Wick Sheriff Court is a judicial structure in Bridge Street, Wick, Caithness, Scotland. The structure, which remains in use as a courthouse, is a Category B listed building.

==History==
When Caithness had been made a shire in 1641, Wick had been declared the head burgh of the shire, but after that the Sheriff of Caithness had taken to holding most courts and having his clerk's offices in Thurso. Following a decree of the Court of Session, hearings were transferred from Thurso to Wick in 1828. Hearings were subsequently held in a courtroom in the newly-completed Wick Town Hall.

In the 1860s, the Commissioners of Supply decided that Wick needed a dedicated courthouse: the site they selected was just to the north of the town hall. The new building was designed by David Rhind in the Renaissance Revival style, built in ashlar stone and was officially opened on 16 May 1866.

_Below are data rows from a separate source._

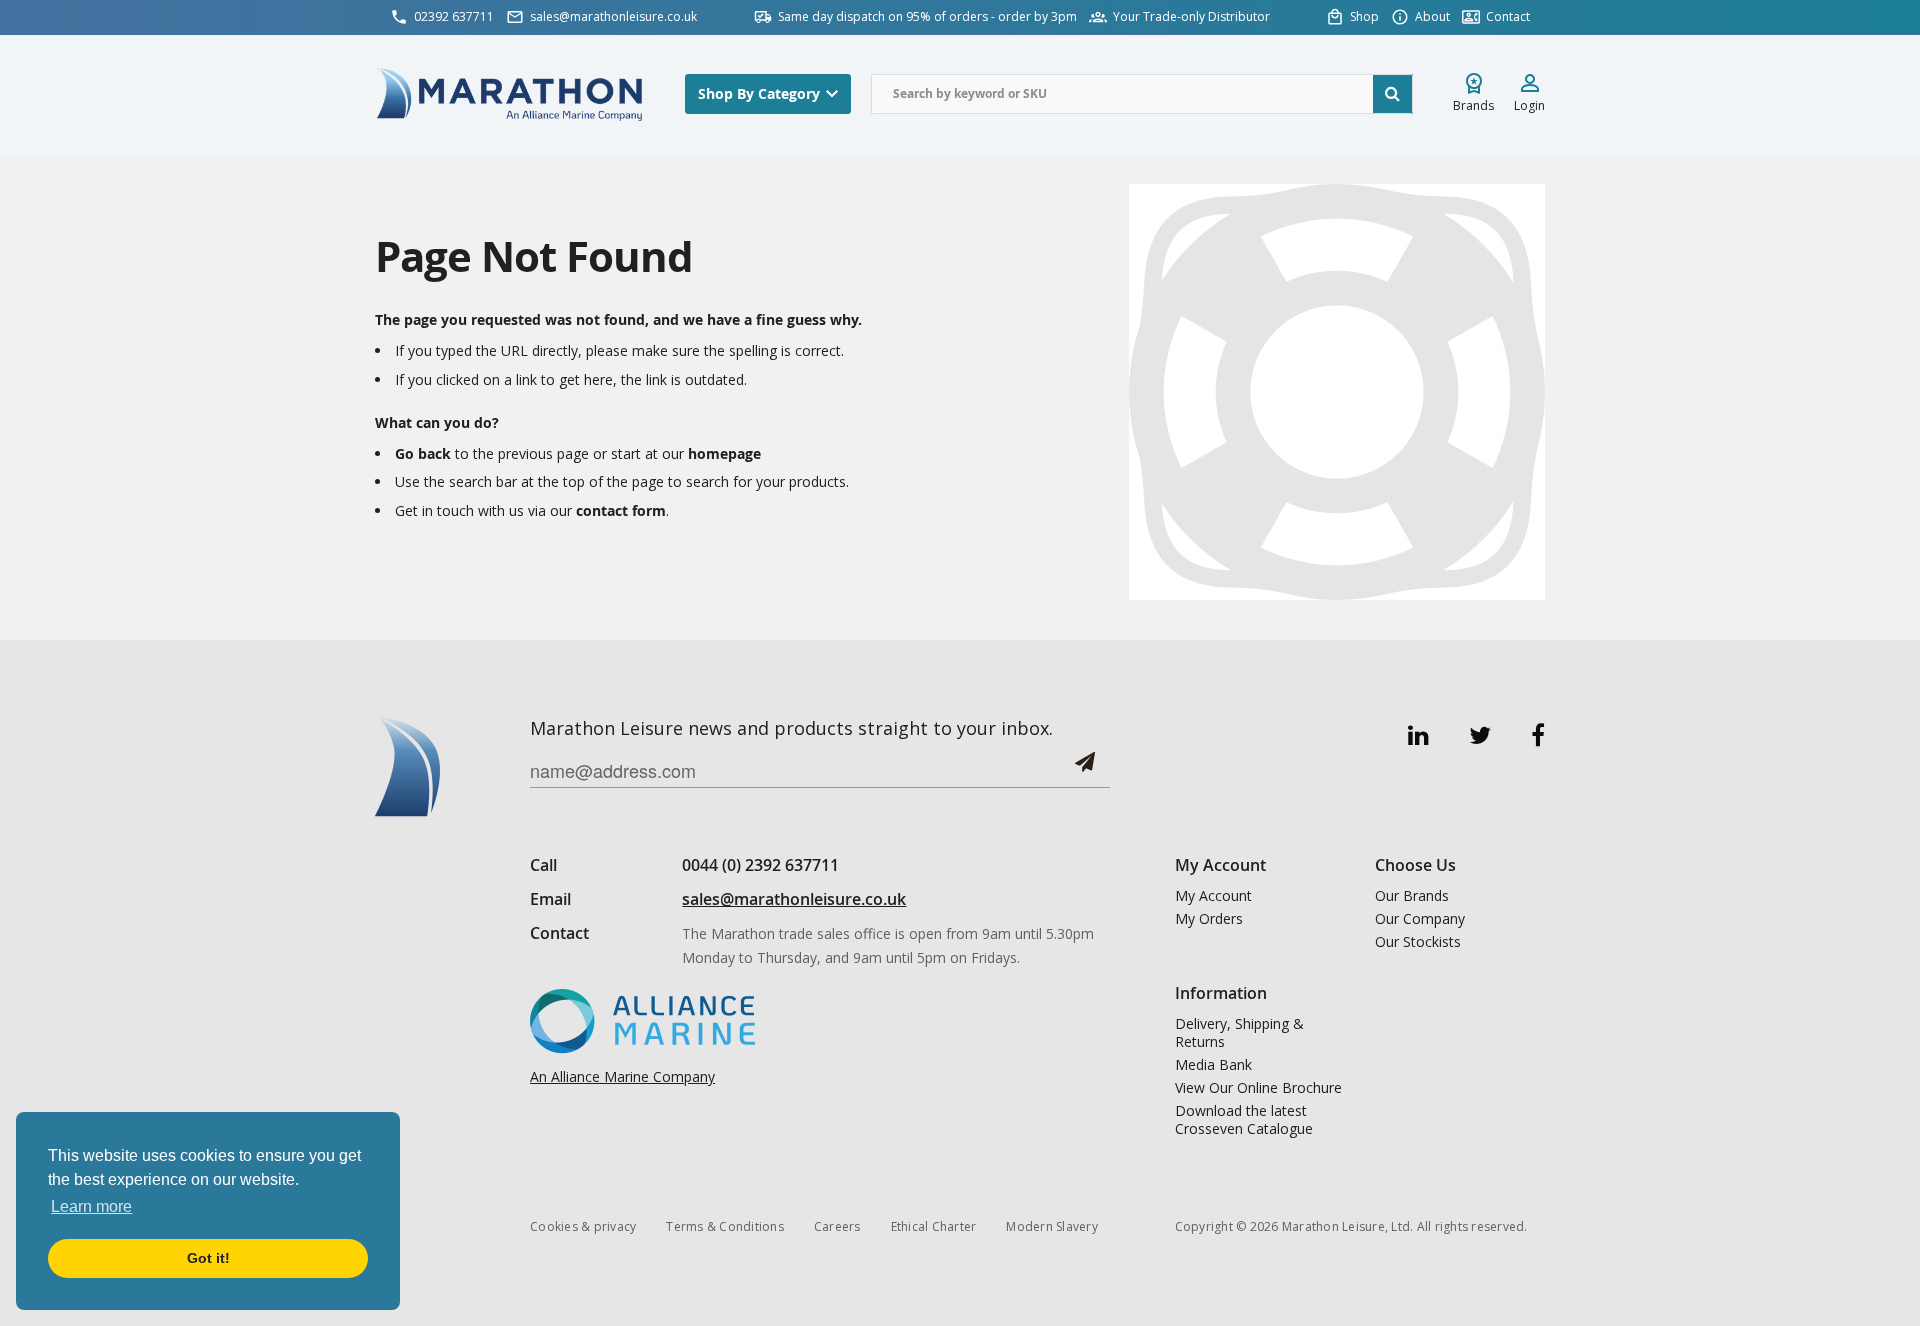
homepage (724, 453)
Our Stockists (1418, 942)
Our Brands (1412, 896)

The design involved a symmetrical main frontage of three bays facing onto Bridge Street. The central bay featured a round headed doorway with a keystone and an architrave flanked by pairs of Doric order pilasters supporting an entablature and a cornice. The outer bays on the ground floor were fenestrated by round headed sash windows with keystones and architraves while all three bays on the first floor were fenestrated by bi-partite round headed windows with balustrades, colonnettes and rosettes in the spandrels. At attic level, there was a central tower with a window and a mansard roof flanked by aediculae and, beyond that, by piers surmounted by ball finials. Internally, the principal room was the main courtroom on the first floor.

The building continues to serve a judicial function, being used for hearings of the sheriff's court and, on one day a month, for hearings of the justice of the peace court.